Infusing medications with blood

Nurses General Nursing

Published

Soooo, I was visiting a friend in the hospital last night and she was there for severe anemia s/p an EGD the day prior so suspect a bleed from the bx done then. When I visited she had RBC's at 100/hr NS at 80/hr and a Protonix Gtt at 10/hr ALL GOING INTO THE SAME IV SITE. No central line or picc, just a regular PIV. No adverse affects that I'm aware of, anyone heard of this practice??:confused:

Specializes in Med/Surg, Neuro, ICU, travel RN, Psych.

I thought that nothing could be hung with blood, as it can cause it to hemolyze?

Specializes in Medical/Surgical, Ambulatory Care.

Nope, never heard of it... I thought you ran blood by itself.

Specializes in Medical Surgical Orthopedic.

I don't know if it's harmful, but I would be terrified to see it (or especially to do it).

Specializes in Home Health.

I would never ever ever run any medication with blood. In my practice, it is NS and nothing else!

Specializes in Med/Surg.

Nope, wouldn't do it and would have asked the nurse to see a policy where that was okay.

New one to me... I had 25 units of blood products last year...never saw them hang anything w/blood- other stuff would have to wait. :)

Specializes in Trauma Surgery, Nursing Management.

Running blood with Protonix changes the osmolarity of the solution, making it hypotonic in nature; thus leading to red cell hemolysis. Good call, Simply!

Blood should always be administered with only NS, and if another drug needs to be given, another line should be started.

Another rationale for giving blood separately as opposed to concurrently with another drug is that blood transfusion reactions happen. If you are giving another drug WITH the tx, how can you delineate a blood tx reaction from a drug allergy?

Specializes in Leadership, Psych, HomeCare, Amb. Care.

That would not be my first choice.

I'd see if the med could be rescheduled, or try to time the blood admin before or after the med.

Specializes in Emergency, Trauma, Critical Care.
That would not be my first choice.

I'd see if the med could be rescheduled, or try to time the blood admin before or after the med.

It was a protonix drip, so it would be continuous.
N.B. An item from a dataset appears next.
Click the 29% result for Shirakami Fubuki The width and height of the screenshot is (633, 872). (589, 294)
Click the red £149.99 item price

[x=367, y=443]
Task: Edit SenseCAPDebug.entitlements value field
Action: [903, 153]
I think it would be time to have a second IV or consider a PICC. Hopefully someone caught the error!

Was it by any chance a triple lumen? We have used them in the ed and in Icu, this allows one stick but three accesses. Not sue how it would affect the blood though.

"was it by any chance a triple lumen? we have used them in the ed and in icu, this allows one stick but three accesses. not sue how it would affect the blood though."

a triple- or double-lumen line would be perfectly acceptable to run blood through the largest lumen and other fluids thru the other one(s). the reason is that the iv fluid dripping into a running vein is less fluid per blood amount than blood running into an iv of other fluid, making for less hemolysis. a single-lumen picc would not be acceptable for the same reason piggybacking blood and fluid (except ns and maybe lr, but lr isn't used much lately) is unacceptable.